HRT and cerebral function

A 2011 report estimated that there will be more than 380 000 Australians suffering from dementia by 2020, and more than 500 000 by 20301, with the result that the prevention of dementia is likely to become a major health issue in the coming decades. Previous studies of the effect of oestrogen hormone replacement therapy (HRT) on dementia have generally not been encouraging, with the Women’s Health Initiative Memory Study (WHIMS) reporting an increased risk of dementia with oestrogen HRT compared to placebo.2

This small trial used fluorodeoxyglucose-18 positron emission tomography (FDG-PET) to examine brain metabolism changes in women randomised to either continue or cease using oestrogen HRT after approximately ten years of use, either with or without progestin.3 In the trial, 64 eligible women were randomised to either continue their HRT for two further years or cease; 45 women were available for follow up. The primary outcome measure was brain metabolism measured by FDG-PET. Analyses showed a significant decrease in metabolism in the medial frontal cortex, an area reportedly important in cognitive decline, in women who ceased HRT compared to the women who continued. Interestingly, this effect was only observed in women who continued on 17-beta oestradiol-based HRT. Women who either discontinued HRT, or continued on conjugated equine oestrogen-based HRT both had a decline in brain metabolism over the two-year period. The addition of concurrent progestin to the HRT also resulted in decline over the two-year period.

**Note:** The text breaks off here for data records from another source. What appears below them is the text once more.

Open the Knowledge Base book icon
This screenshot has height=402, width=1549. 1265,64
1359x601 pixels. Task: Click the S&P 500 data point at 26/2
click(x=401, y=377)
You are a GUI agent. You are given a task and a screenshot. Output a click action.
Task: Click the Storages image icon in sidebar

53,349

The authors concluded that continuation of unopposed 17-beta-oestradiol-based HRT over the two-year period resulted in less brain decline than either ceasing HRT or other forms of HRT. There are many caveats to this study, including small sample size, and the relevance of gross brain metabolism to cognitive decline, but studies like this are likely to be of greater relevance as the population ages.

  1. Deloitte Access Economics. Dementia across Australia 2011-2050. 2011. www.fightdementia.org.au/common/files/NAT/20111014_Nat_Access_ DemAcrossAust.pdf accessed 31 July 2014.
  2. Shumaker S, Legault C, Rapp S, et al. Conjugated equine estrogens and incidence of probable and mild cognitive impairment in postmenopausal women. 2004. JAMA, 291: 2947-2958.
  3. Rasgon NL, Geist CL, Kenna, HA, et al. Prospective randomized trial to assess effects of continuing hormone replacement therapy on cerebral function in post menopausal women at risk for dementia. 2014. PLOS One, 9: 1-10.